After the first week Velmeran began to think that all the surprises were
over. He was sitting alone in his cabin one evening, ship’s time,
reviewing data on a new weapon he was trying to design to crack quartzite
shielding. The door announced a visitor, for what seemed like the fiftieth time
that day.

“Come in!” he called without looking up, and the door slid open.

“I am sorry to disturb you, but I have come very far,” a voice
that was a rich, warm purr stated in Tresdyland, accented in a way that he had
never heard. Velmeran glanced up.

The Aldessan were the true parent race of the Kelvessan, but there had been
little contact between the two since. In Union space they were dismissed as
creatures of legend, and Velmeran was naturally surprised to have a legend pay
him a call in his own cabin. She was large, dwarfing him in comparison.
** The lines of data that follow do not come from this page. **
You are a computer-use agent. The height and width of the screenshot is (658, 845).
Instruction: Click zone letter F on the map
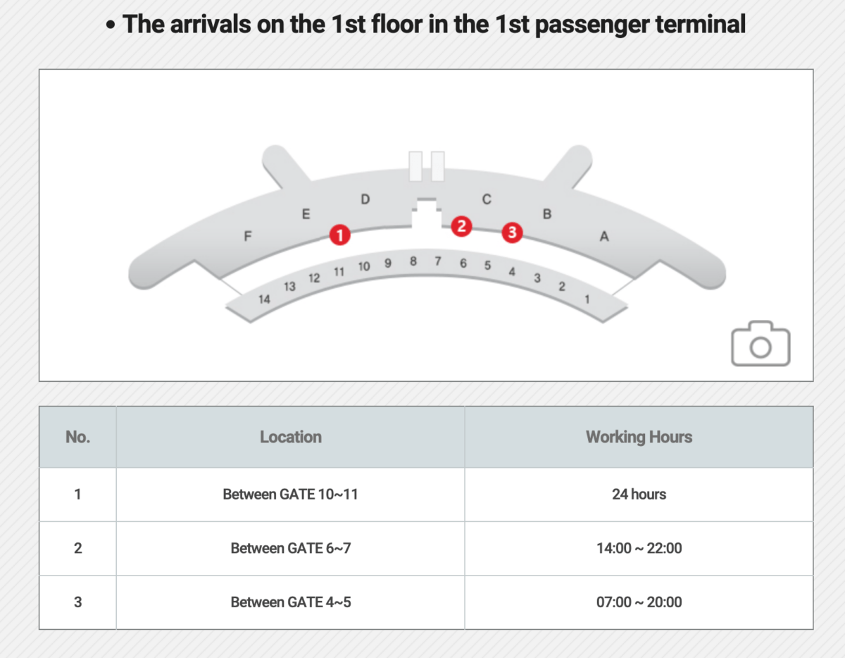coord(247,237)
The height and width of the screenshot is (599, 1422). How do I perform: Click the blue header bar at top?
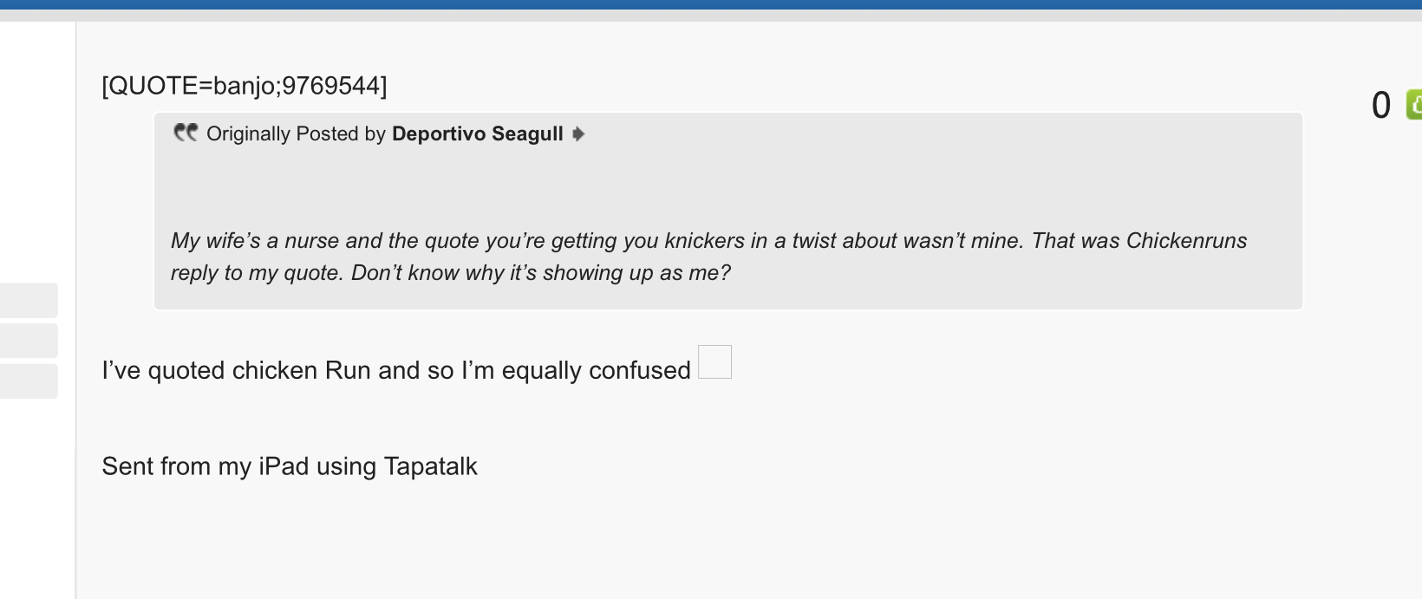tap(711, 4)
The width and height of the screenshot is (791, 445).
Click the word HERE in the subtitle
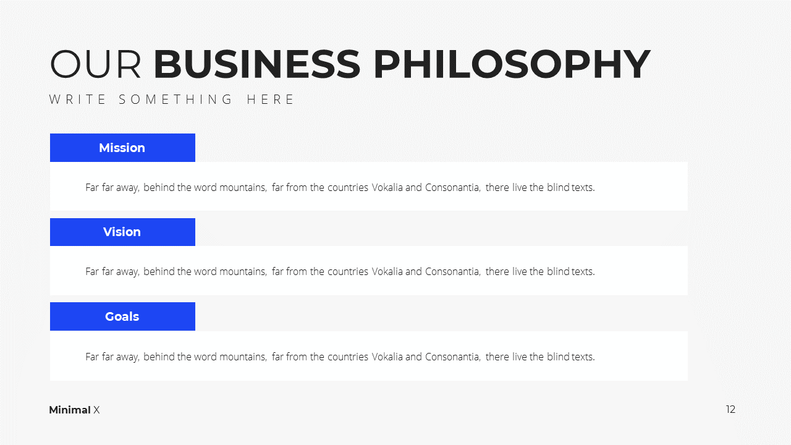pyautogui.click(x=271, y=100)
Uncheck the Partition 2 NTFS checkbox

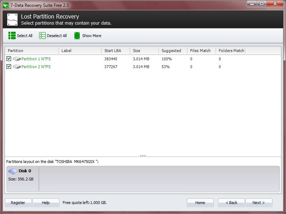[9, 67]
A long,
snakelike body was supported by a spider’s cluster of appendages, four
triple-jointed legs in back with four arms in front, each one longer than he
was tall. She was furred in a plush brown velvet, a shaggy mane running from
the top of her head to the tip of a thick tail two meters in length. A
meter-long neck supported a fox’s head with a long, tapered snout, vast
cat-slit eyes, and tracking ears. Three pairs of breasts lining her belly
identified her sex, although there was a curious delicacy to this oddly
graceful lady.

She was also a Venn warrior-scholar, as he could tell by the body harness
that was her only clothing. The harness supported two long swords and a clutch
of throwing knives. As large and powerful as she was, she could not match a
Kelvessa for strength and speed. Even so, she would be more than a match for
twice as many Kalfethki.

“No, please come in,” Velmeran insisted, hurrying to greet his
guest. She towered over him on her long spider’s legs, so tall that she
risked bumping her head on the ceiling.

“I am Venn Keflyn,” she said simply. “I am very pleased to
meet you, but in truth I must admit that I was sent.”

“To me?”

“To instruct you,” she explained. “Word has reached us of
mutant Kelvessan, and of the things that Velmeran can do. But after reading the
report of your last battle, I think that you should instruct me.”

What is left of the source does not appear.